Worst case: La Salle has a crop of intriguing guards waiting to take over for Galloway, but the fact remains that the senior put up an efficient offensive performance -- and made scores of key plays -- while consistently dominating the ball. Can fellow usage maven Tyrone Garland maintain that consistency? If not, will La Salle be the same offensive team? If the Explorers squander the giddy momentum swelling around this once-proud, long-dormant Big 5 program, that's the worst possible outcome.


Best case: UMass loved to run these past two seasons, which made sense, given the quick-twitch skills of generously listed 5-foot-9 point guard Chaz Williams. Expect more of the same this season, minus senior forward Terrell Vinson. If lanky 6-9 junior Raphiael Putney puts it together, the Minutemen might turn their preference to play as fast as any team in the country into a decided strategic advantage.

Worst case: At the end of the day, if you finish ranked 82nd in points per possession and 115th against (as UMass did in 2012-13, per Pomeroy), hitting the 70 possessions per game mark is less a tactic than a stylistic preference.

Rhode Island

Best case: It only translated into three conference wins, but if you look closer at Rhode Island's 2012-13 effort, you see an undermanned team that frequently pushed superior opponents to the brink. Coach Dan Hurley still has a long way to go with this program, but with a hard-working foundation in place, the Rams could get a nice boost in its reputation.

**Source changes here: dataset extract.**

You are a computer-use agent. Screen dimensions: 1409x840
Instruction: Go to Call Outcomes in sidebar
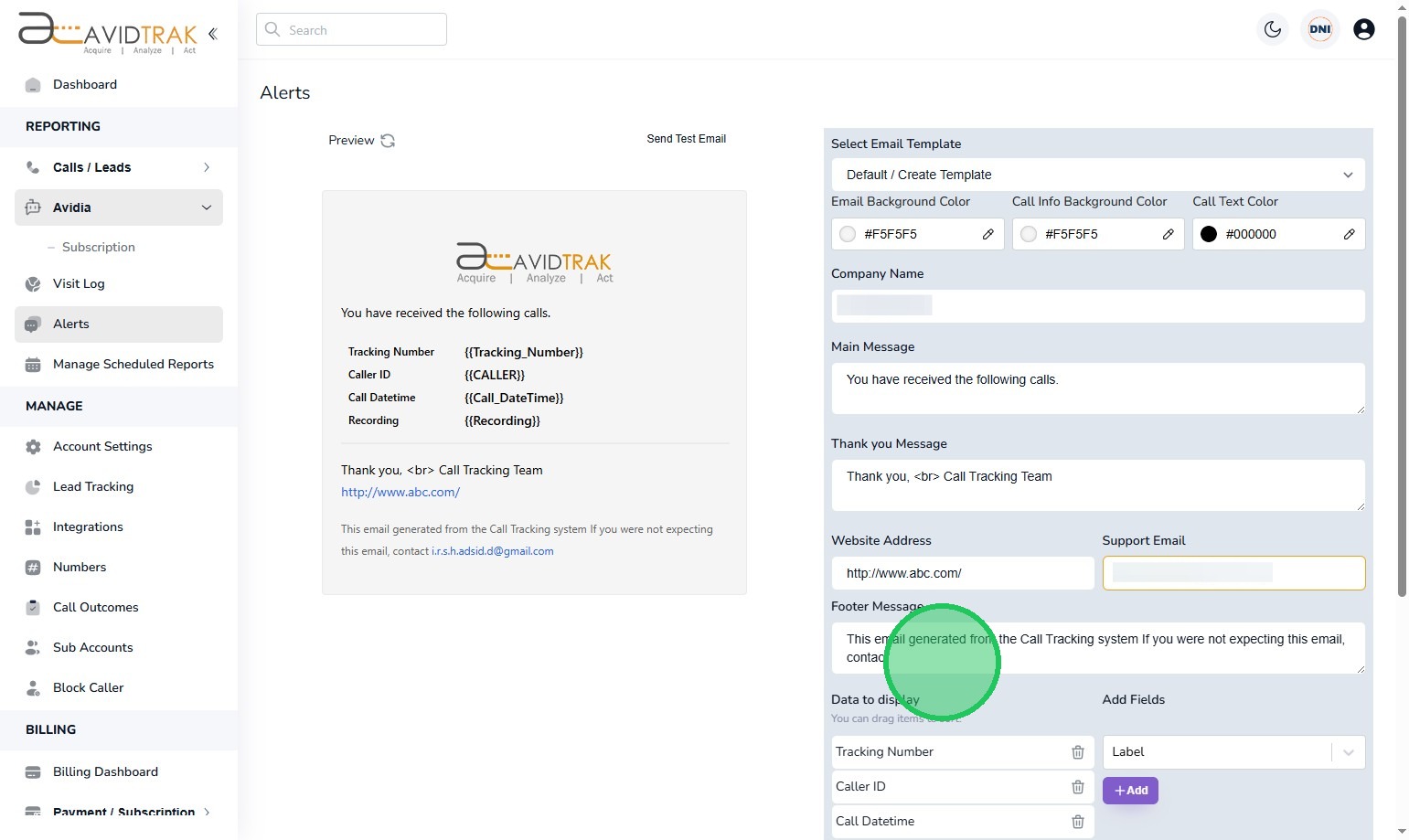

Worst case: Wins and losses aren't really the barometer here, but with so many close games against good teams in league play, the Rams had to feel like they left something on the table last season. Doing so again in Hurley's second year would be brutal, whether the final league record is better than 3-13 or (gulp) worse.


Best case: Spiders coach Chris Mooney appeared close to completing his post-Sweet 16 rebuilding project last season, but his team was hampered by injuries for huge swaths of the campaign. If everyone can stay healthy, and if Rhode Island can add some defense (incoming freshman forward Josh Jones has earned high marks from scouts here) to their already-excellent offensive play, a return to the tournament is well within reach.

Worst case: If the newcomers can't nudge Richmond closer to above-average -- or if the Kendall Anthony/Derrick Williams/Cedrick Lindsay trio doesn't collectively improve on the defensive perimeter -- it again will be difficult for the Spiders to set a consistent night-to-night baseline.

Saint Joseph's

Best case: Everything finally comes together. Two years ago, coach Phil Martelli's young team was full of promise. Before last season, when it returned all five starters, it was picked to win the A-10. That never happened, as a group of promising juniors (Ronald Roberts, Langston Galloway, C.J. Aiken) plateaued, and rumors of discord emanated from Hagan Arena. Second chances are rare in life, as the cliché goes, but this definitely qualifies.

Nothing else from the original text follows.